● To-do item:
Reproduce word for word the stretch from "Stevens has cleverly" through "a disco ball." in the excerpt about Stevens below.

======== Excerpt to read ========

For the second installment of his 50 States album series, the native Michiganian (whose name is more typically spelled Sufyan in the Arabic realm) created a bold, jubilant delightfully ornate ode to our nation’s 21st state. A ferociously-talented songwriter, storyteller and multi-instrumentalist with an astuteness not only to books but to life - a rare combination - Stevens is as wont to ponder musical abstraction and the subconscious mind as he is a roadside oddity spotted during his recent tour. And, judging by the barrage of press inquiries that followed it, he’s very much in demand. “That’s not true,” he insists, sitting down to dinner two nights before his five-night stint at New York’s Bowery Ballroom begins. “I’m not on tour, and no one wants a piece of me!”
Stevens has cleverly dubbed his Bowery lollapalooza Spirit Week, conceptualizing each evening as one would high school homecoming theme days; it also doubles as an unofficial showcase for Stevens’ label, Asthmatic Kitty, featuring Liz Janes, Bunky, Castanets and Half-handed Cloud as alternating openers. Friday was designated Backwards Night, yesterday was Pirate Night (yar!) and tonight is Fake Tattoo And/Or Fake Facial Hair Night. (”I’m going to do both!” Stevens gleefully announces, indicating an outline of the state of Illinois or an image of Abraham Lincoln would appear on either bicep.) If you’re aching for an excuse to summon that taffeta nightmare from the fifth ring of fashion hell the final night will be Formal Night, complete with guy-girl slow dancing. The Bowery would provide a perfect setting were it not for lack of a disco ball.
Saturday, meanwhile, was Fake An Injury Night; Stevens, who was in reality recovering from a nasty cycling mishap on the Brooklyn Bridge, sported a bike helmet and bandaged elbows: “There was a couple of people with crutches and walkers, and some of the staff were kind of oblivious to the whole thing. They kept pulling out chairs or offering them a table upstairs. There was so many people with little limps and crutches, and they didn’t figure it out until later.”
Though Stevens first began using such exuberant theatrics as a diversionary tactic while he found his footing as a live performer, “it’s become a major part of our show and a major part of my persona, kind of inadvertently,” he contemplates. “We’ve been doing cheers, and we have a gold grand piano onstage, and I come out in a jumpsuit and at the end we have balloons falling from the balconies. It’s totally corny and weird and awkward — I feel like Mariah Carey or something. We’re doing what all these commercial musicians are doing but we’re trying to do it within the context of an emotionally-responsible, emotionally-dynamic show that takes into consideration all the variables of human psychology.”
After immortalizing his home state on 2003’s Greetings from Michigan: The Great Lakes State and creating the moody, confessional missives on love and faith that ended up on last year’s Seven Swans, Stevens turned his attention to Oregon, Rhode Island and Illinois. As the projects developed, he discovered that “the songs for Illinois seemed more celebratory and triumphant, and the research I had been doing about Illinois seemed to fit the character of the songs really well. It had as much to do with the nature of the songs as it had to do with the state itself.”

======== Input data ========

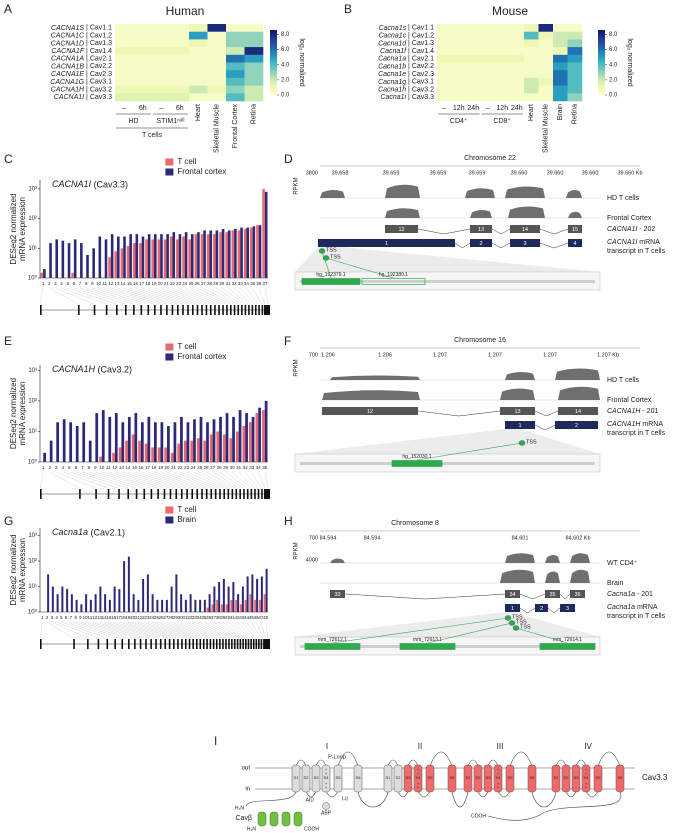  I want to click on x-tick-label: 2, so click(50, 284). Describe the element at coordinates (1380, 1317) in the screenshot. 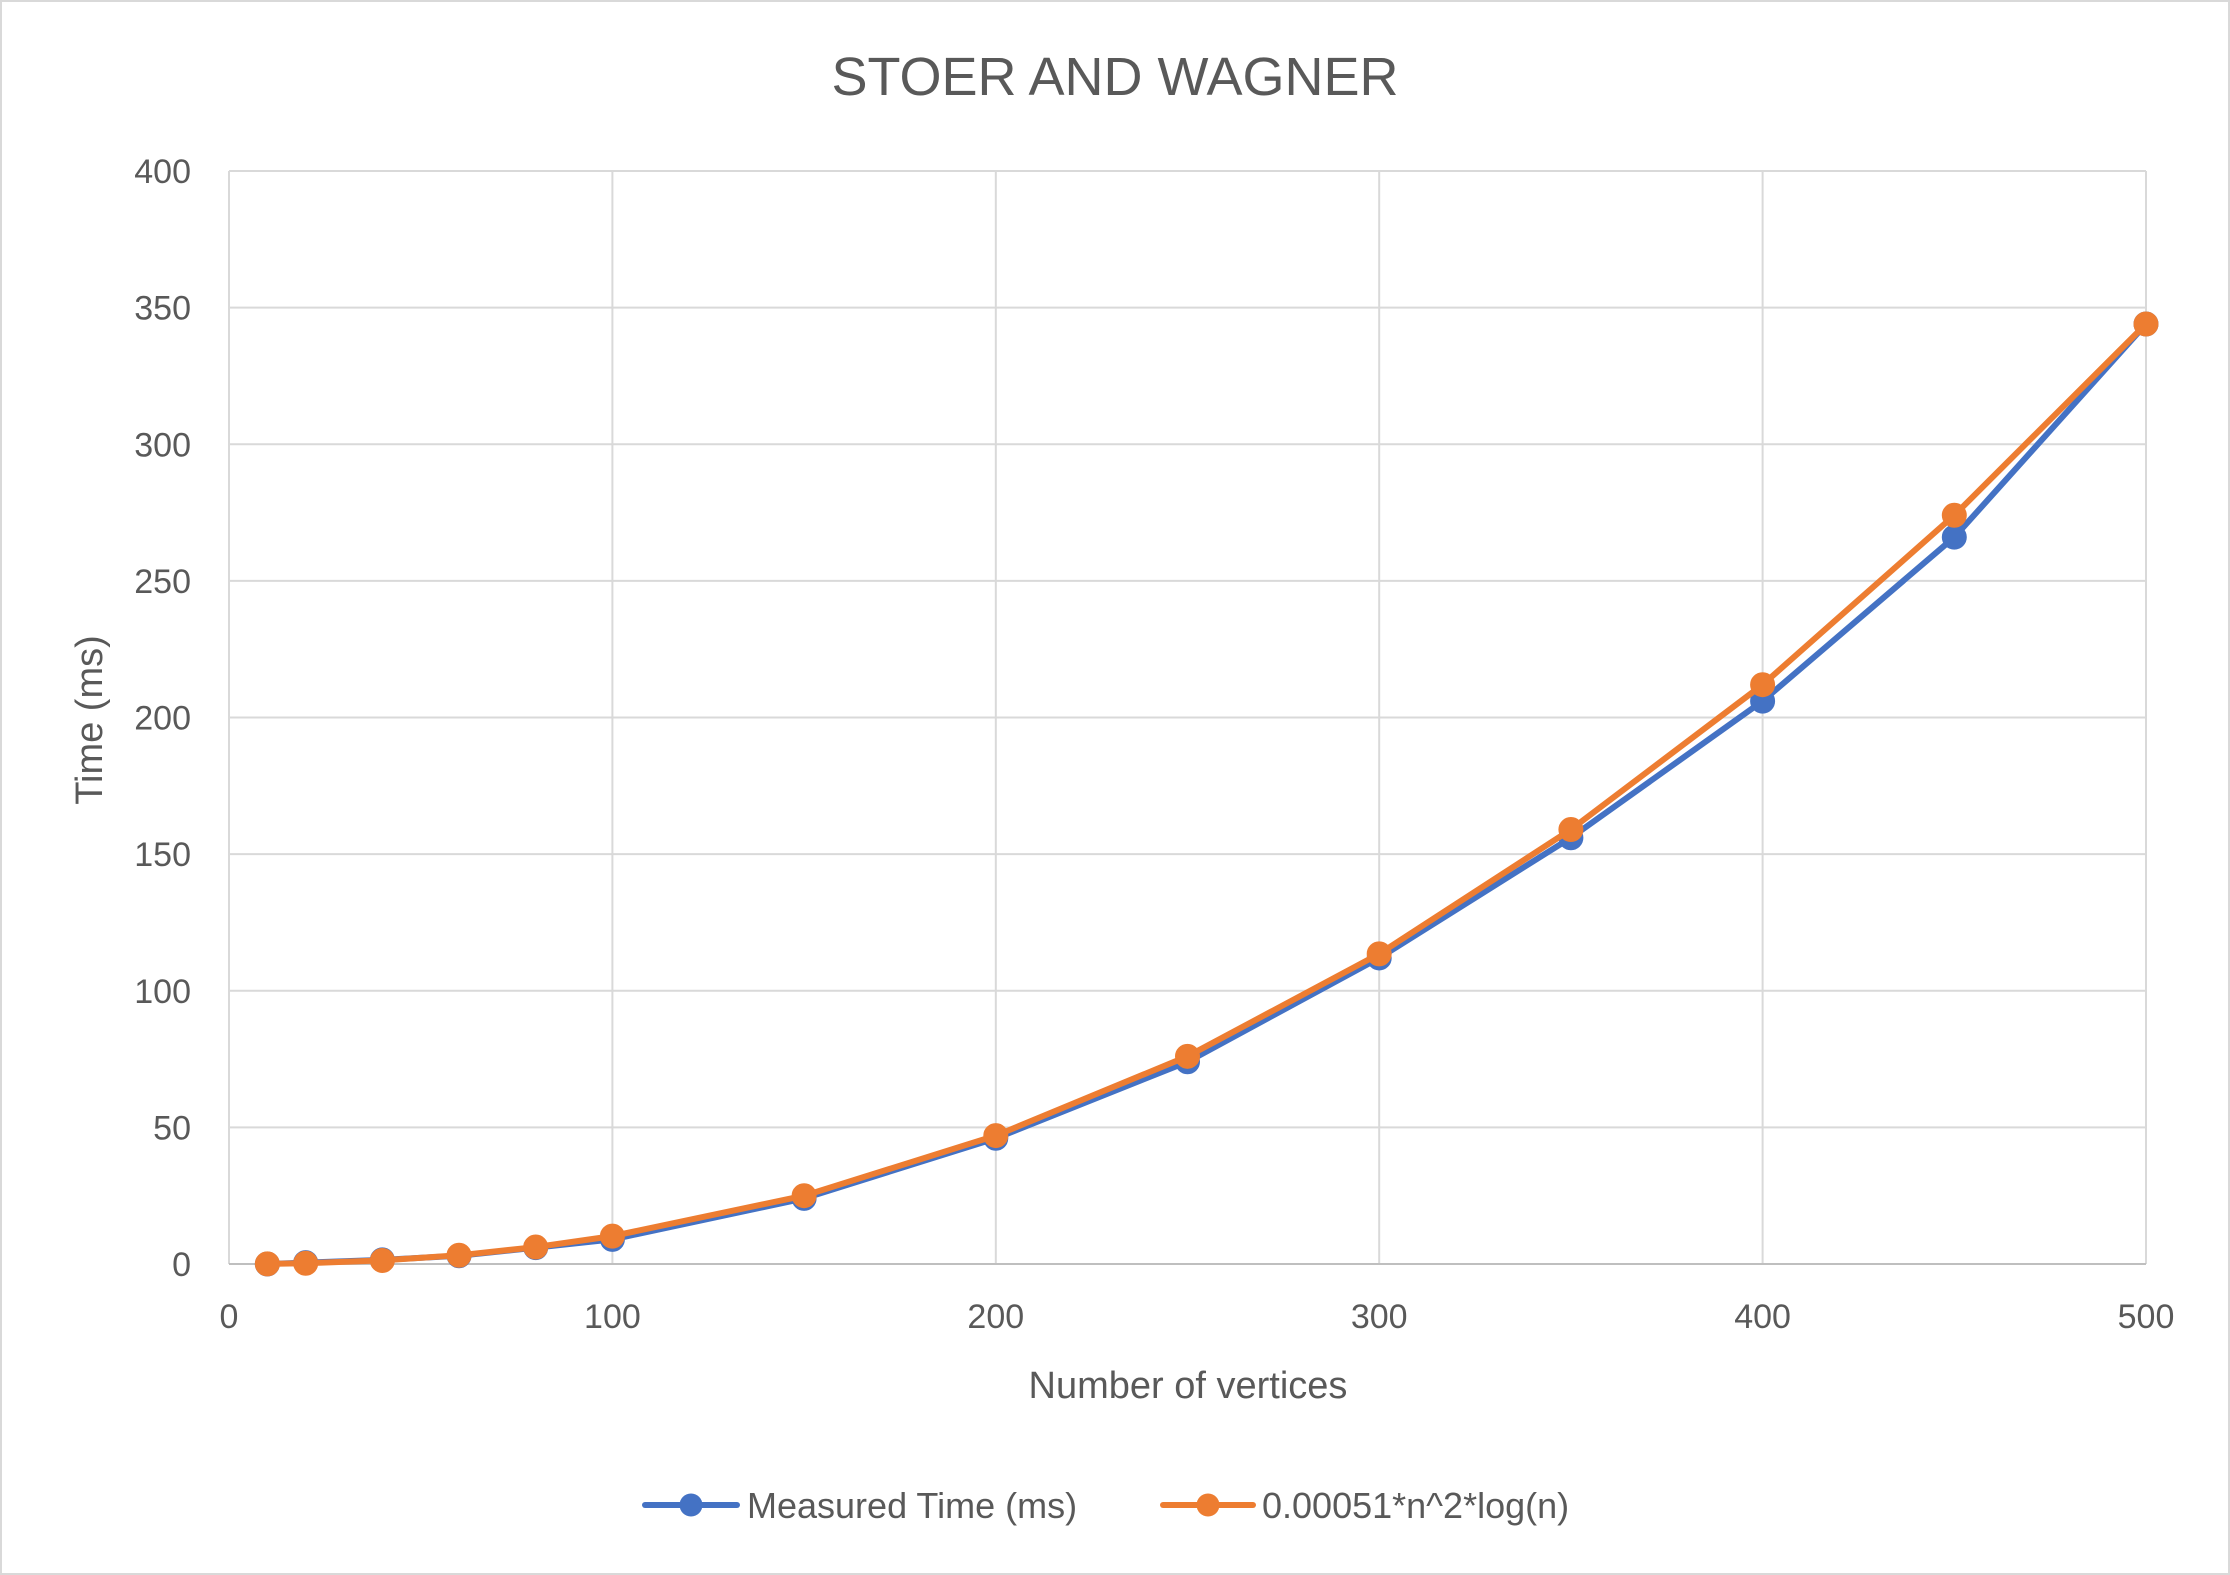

========

● Written response:
Stevens has cleverly dubbed his Bowery lollapalooza Spirit Week, conceptualizing each evening as one would high school homecoming theme days; it also doubles as an unofficial showcase for Stevens’ label, Asthmatic Kitty, featuring Liz Janes, Bunky, Castanets and Half-handed Cloud as alternating openers. Friday was designated Backwards Night, yesterday was Pirate Night (yar!) and tonight is Fake Tattoo And/Or Fake Facial Hair Night. (”I’m going to do both!” Stevens gleefully announces, indicating an outline of the state of Illinois or an image of Abraham Lincoln would appear on either bicep.) If you’re aching for an excuse to summon that taffeta nightmare from the fifth ring of fashion hell the final night will be Formal Night, complete with guy-girl slow dancing. The Bowery would provide a perfect setting were it not for lack of a disco ball.